How Canadian is it that the winner of the nation’s biggest film prize – the $100,000 Rogers Best Canadian Film Award given by the Toronto Film Critics Association – would say, “I’m sorry” repeatedly, and then give the money away to the other nominees and to a charity?

That was the scene at the Four Seasons Hotel in Toronto Tuesday. Jennifer Baichwal and Nicholas de Pencier, who co-directed (with absent photo-artist Edward Burtynsky) Anthropocene: The Human Epoch, took to the stage for their prize. Baichwal talked about 2006’s Manufactured Landscapes, their first film in the acclaimed eco-trilogy capped by Anthropocene, saying when they made it, “we were the emerging artists.”

And then de Pencier dropped a bombshell, saying “we got lots of legs up early in our career,” and announced the three had agreed to donate two-thirds of their prize to the young runners-up, Sadaf Foroughi, who’d been nominated for her set-in-Tehran teen drama Ava, and Sofia Bohdanowicz, who’d directed the documentary Maison du Bonheur, about an aged and charmingly eccentric French astrologer.

Left to right; Sofia Bohdanowicz thanks de Pencier and Baichnal for sharing their $100,000 Rogers Best Canadian Film Award, as Rogers Vice-Chair Philip Lind, who presented the cheque, and Kate Daniels, communications strategist and principle Daniels/O’Hagan/Stephenson, who produced the event, look on (photo: George Pimentel)

The other third of the prize, de Pencier said, would go to Share Her Journey – a Toronto International Film Festival initiative Baichwal is involved in to increase opportunities for women in entertainment.

Ironically, in a trenchant and funny award introduction, filmmaker Don McKellar lamented that Anthropocene would probably win, and that $100,000 “is what Ed Burtynsky makes for selling three photos.”

The comment resonated with the 38 members of the TFCA (which includes me), reviewers who, in recent years, have struggled with what it means to hand out that much money to artists who sometimes barely make ends meet. A shocked Bohdanowicz said she, “had to make Maison du Bonheur on a line of credit. This gesture means the world to me. My heart is bursting right now.”

So, hats off to Baichwal, de Pencier and Burtynsky, whose Anthropocene is a monumental work that has installations attached at the National Gallery in Ottawa and the Art Gallery of Ontario in Toronto, and will soon be featured at the Sundance Film Festival.

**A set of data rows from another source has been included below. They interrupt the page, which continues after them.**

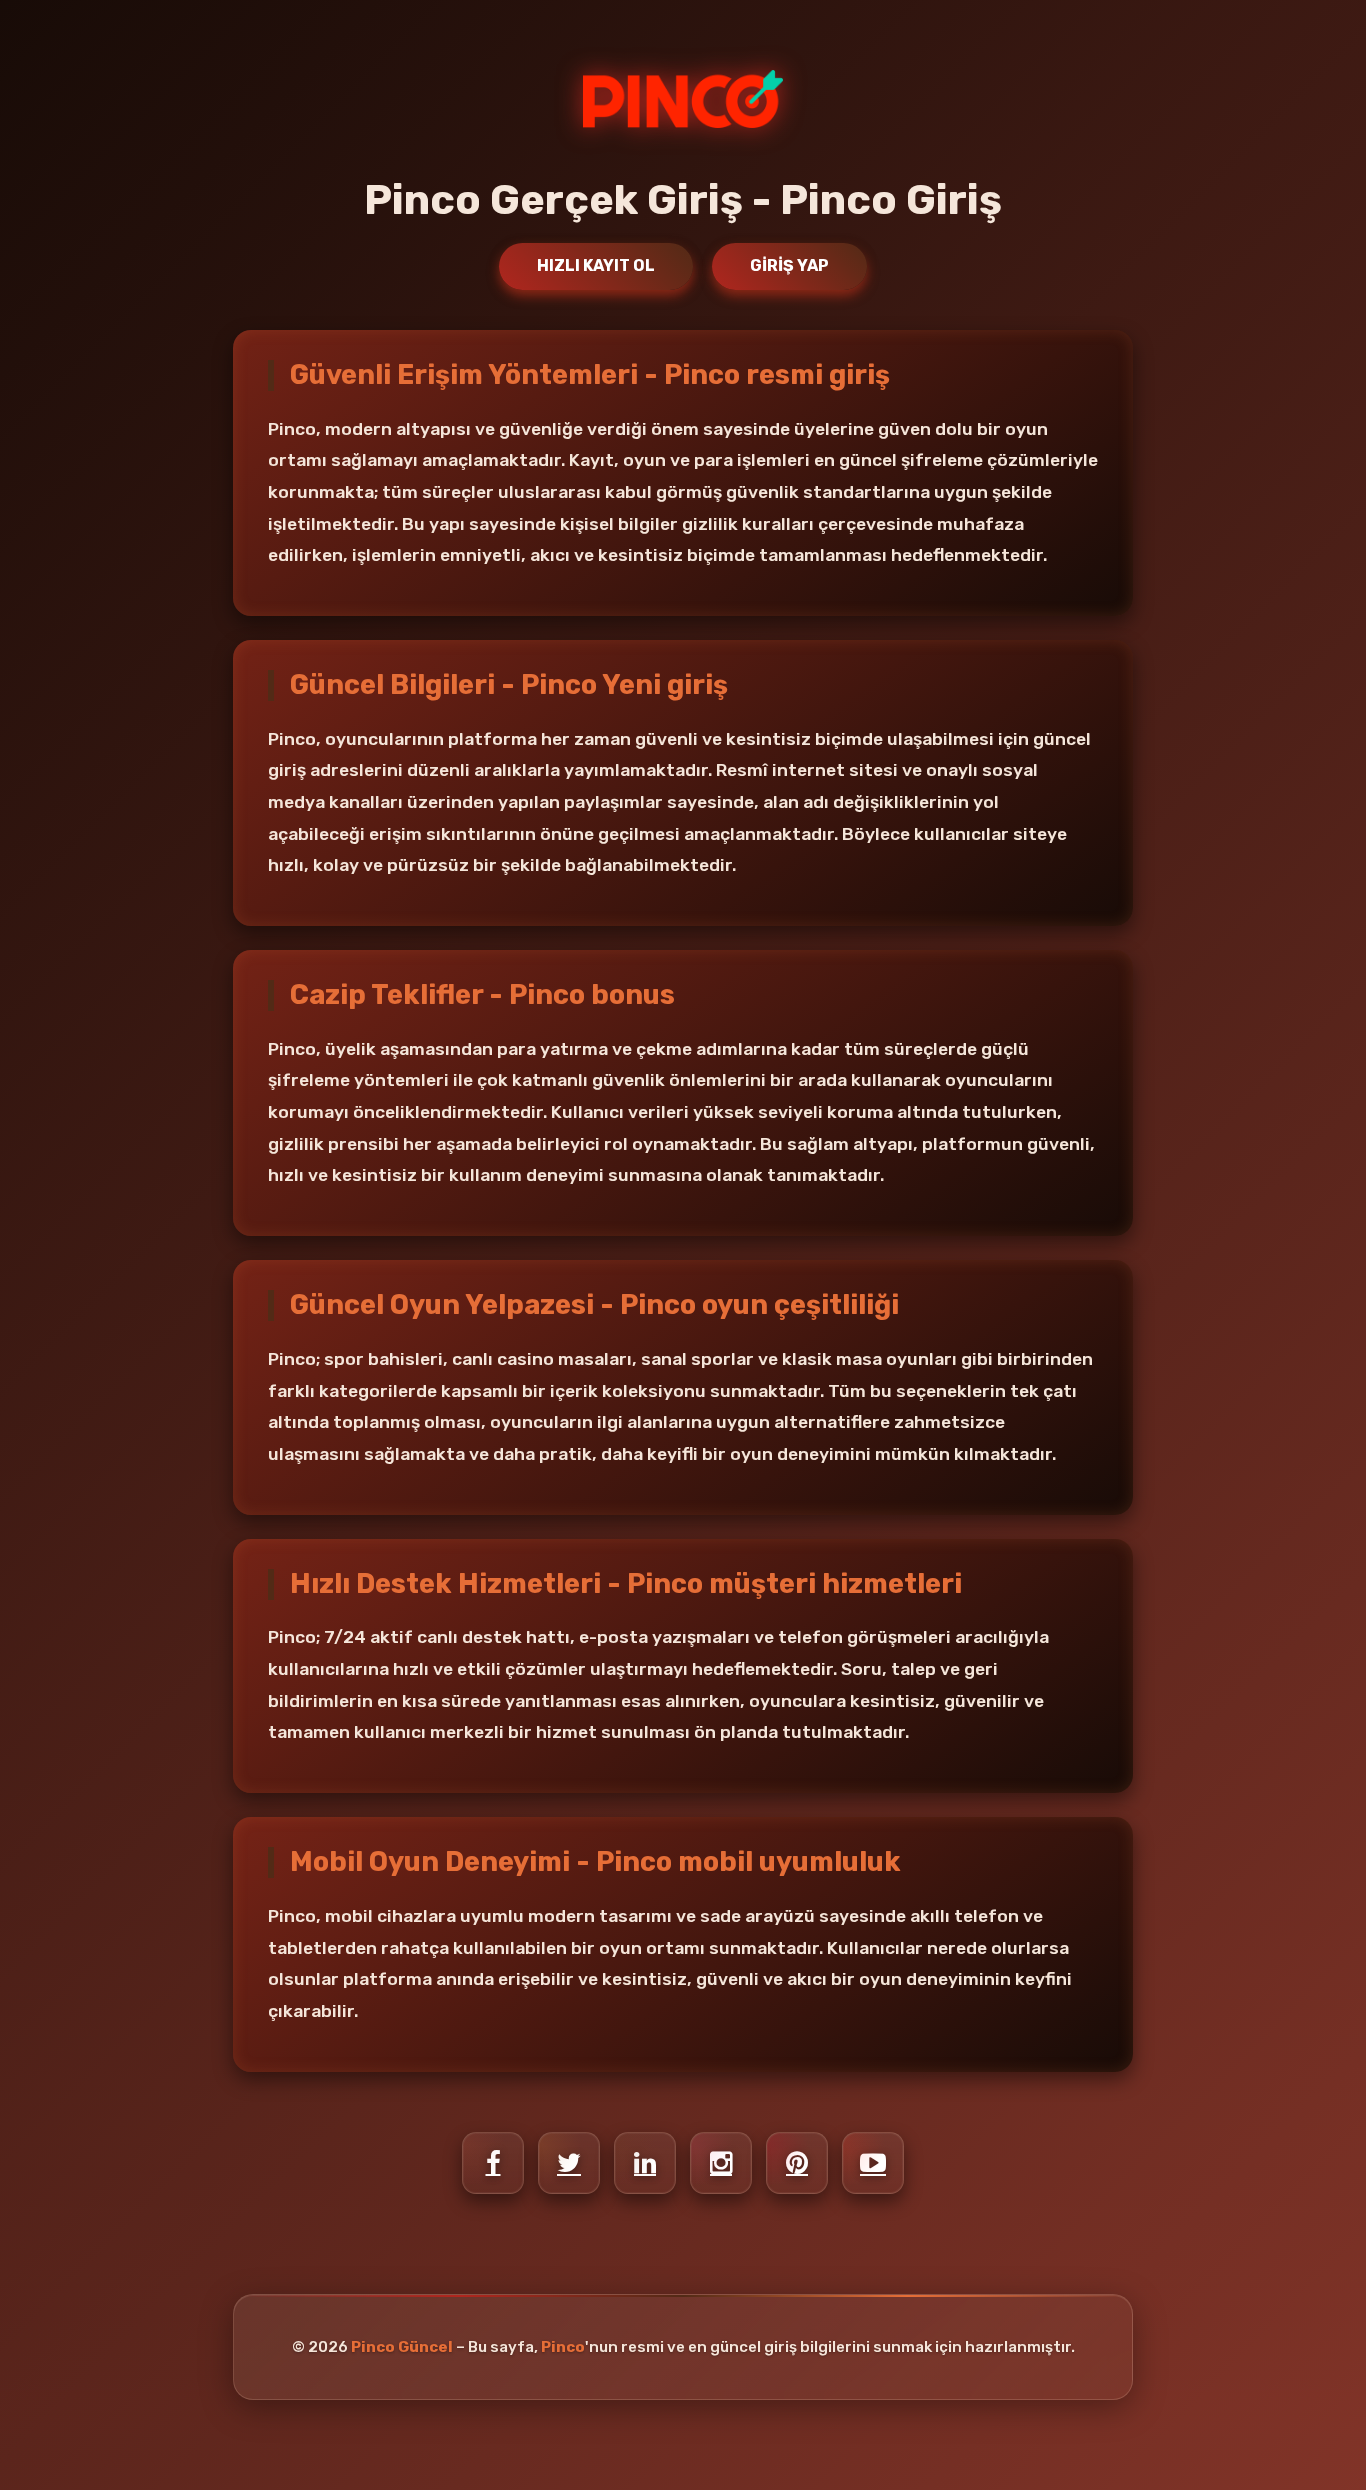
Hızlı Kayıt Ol (596, 265)
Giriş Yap (789, 265)
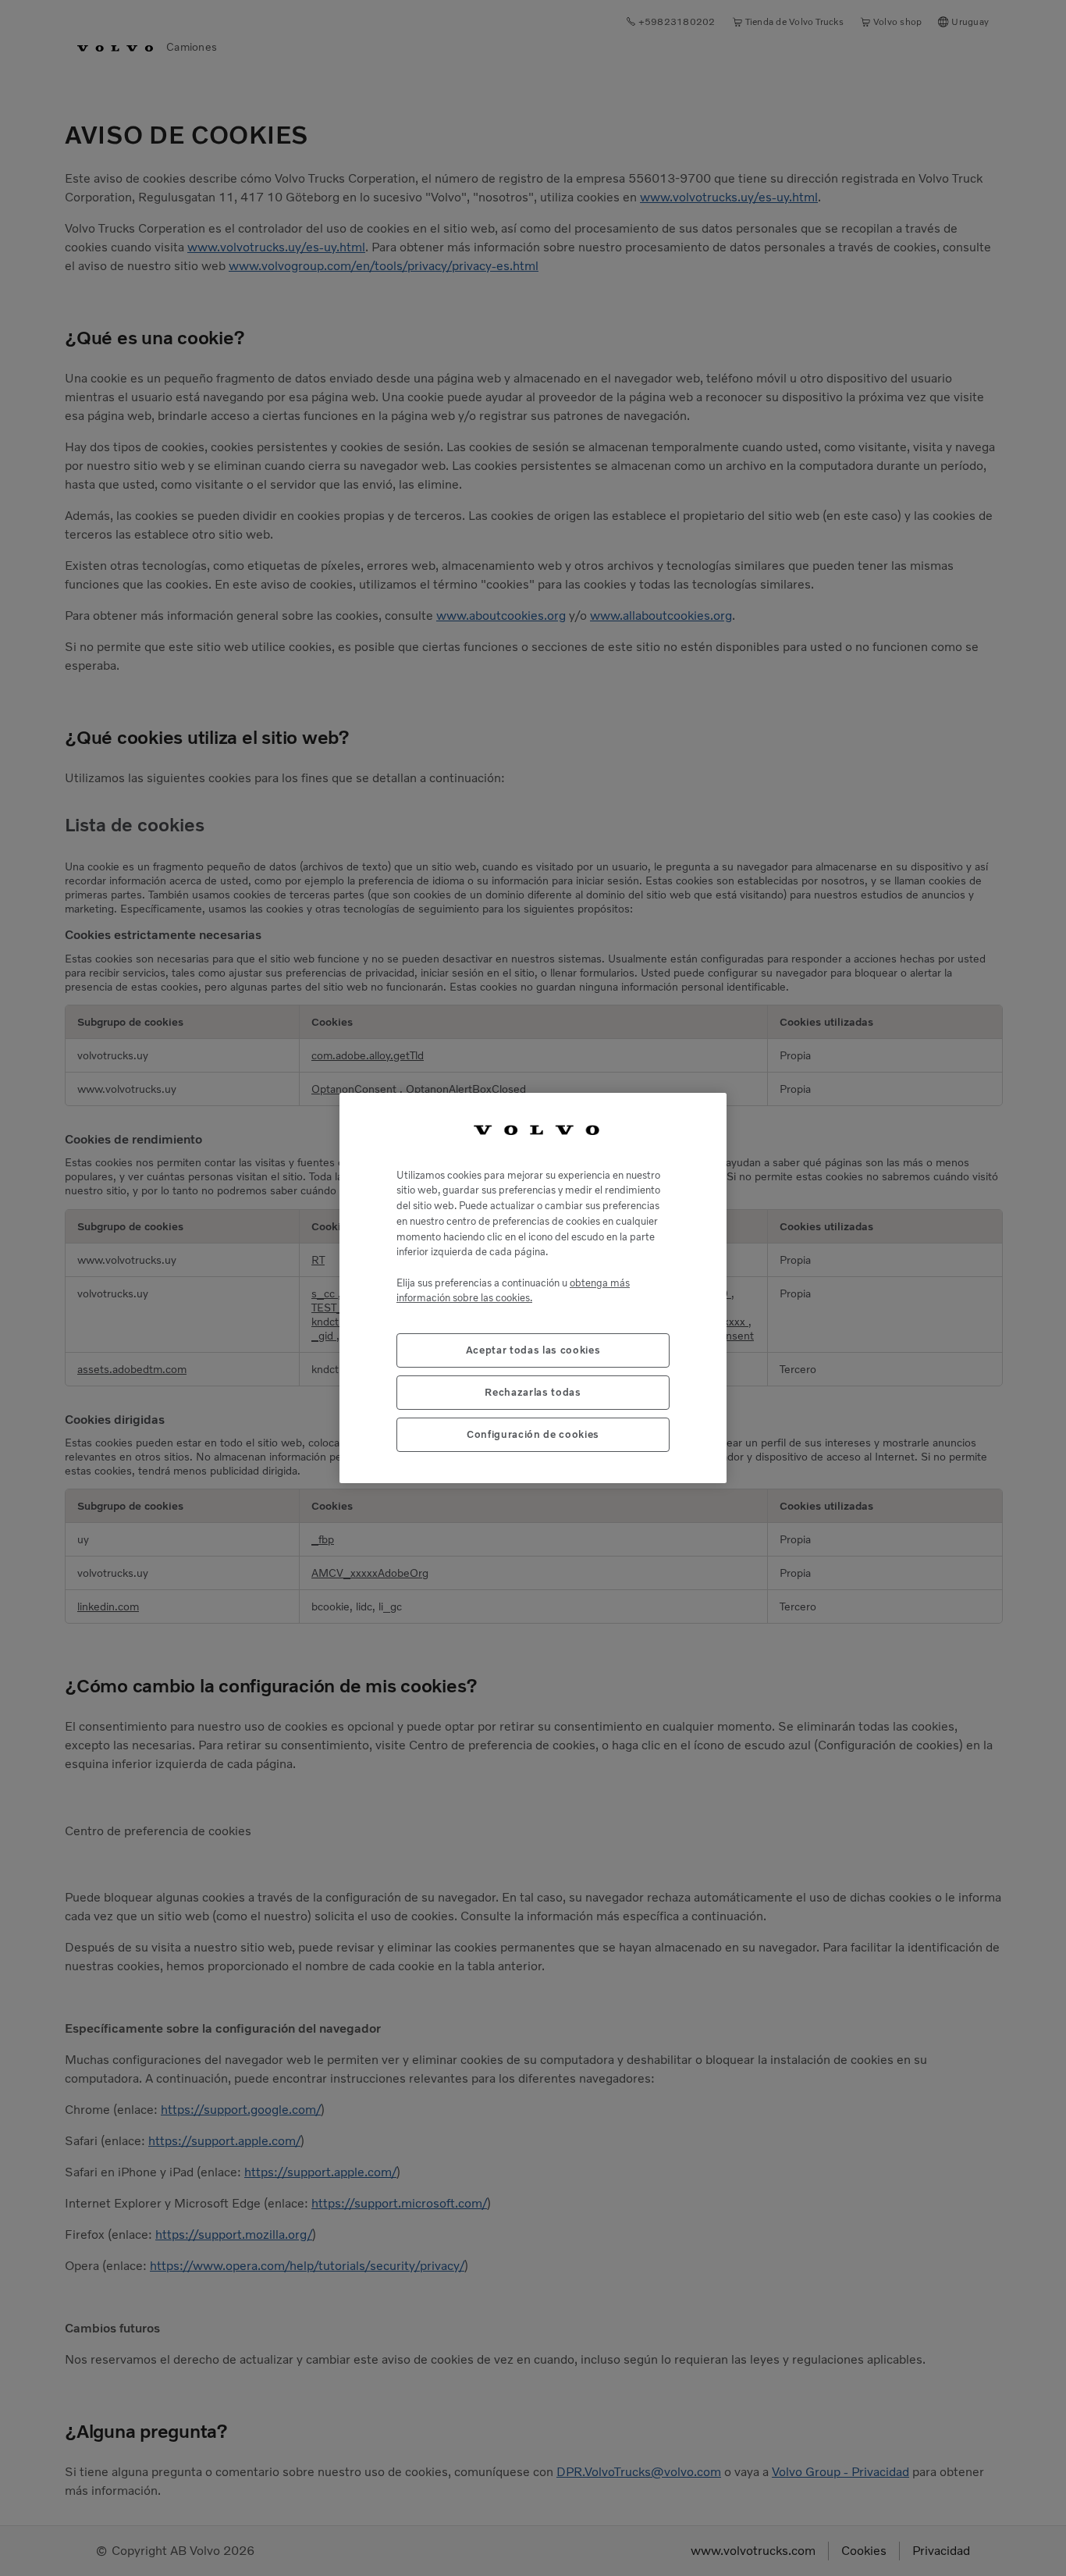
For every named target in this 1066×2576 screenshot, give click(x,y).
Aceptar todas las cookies (533, 1350)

That heartwarming moment capped a full evening of awards, many of them for Oscar-films-in-waiting, whose big-name stars were understandably not in attendance given that they are almost all are in Los Angeles jockeying for awards attention. Gracious videos, though, were sent by many, including Roma’s Alfonso Cuaron (who’d won Best Picture and Best Director), Stephen Yeun (Best Supporting Actor for the South Korean film Burning, whose director, Lee Chang-dong also sent a video for winning Best Foreign-Language film), Regina King (Best Actress for If Beale Street Could Talk) and Morgan Neville, the director of the RBC Allan King Documentary winner, the Mr. Rogers doc Won’t You Be My Neighbor?

Rick Mercer with Jennifer Tory who presented the RBC Allan King Documentary Award for Won’t You Be My Neighbor?

Best actor Ethan Hawke (First Reformed) sent a video in which he seemed to think he was addressing Vancouver critics. And Boots Riley, who directed the Best First Feature Sorry To Bother You, thanked the TFCA and exhorted its members to, “get drunk tonight and try not to make too many bad decisions.”

There was a standing ovation for indigenous acting icon Tantoo Cardinal, who won the Technicolor Clyde Gilmour career achievement award, named for the late Toronto Star film critic. She recalled a career of nearly a half century, of coming “from two worlds” (her indigenous mother’s and white, mostly-absent father’s) and remarking that both worlds represent “an abyss, and we are all completely aware of that,” adding that, “this recognition is hopeful and amazing, and I have great gratitude.”

Actor Tanaya Beatty, Technicolor Clyde Gilmour career achievement award, actor Tantoo Cardinal, filmmaker Darlene Naponse and Grace Tarnelle-Davis, from Technicolor  (photo: George Pimentel)

That award came with a prize of $50,000 in production services from Technicolor, which Cardinal gave to young indigenous filmmaker Darlene Naponse (who wrote Tantoo’s first lead role with Falls Around Her, which premiered at TIFF and will released in the spring).

Charlie Angelakos, from Stella Artois, filmmaker Molly McGlynn who won the prize and presenter Traci Melchor (photo, George Pimentel)

Also awarded at the TFCA gala: The $10,000 Stella Artois Jay Scott Prize for emerging talent. Named for the late Globe & Mail critic, it went to Montreal-born filmmaker Molly McGlynn, whose feature Mary Goes Round, is a sardonically comic tale of a substance abuser trying to reconstruct her life. It’s currently playing on TMN and is worth watching. Trust me.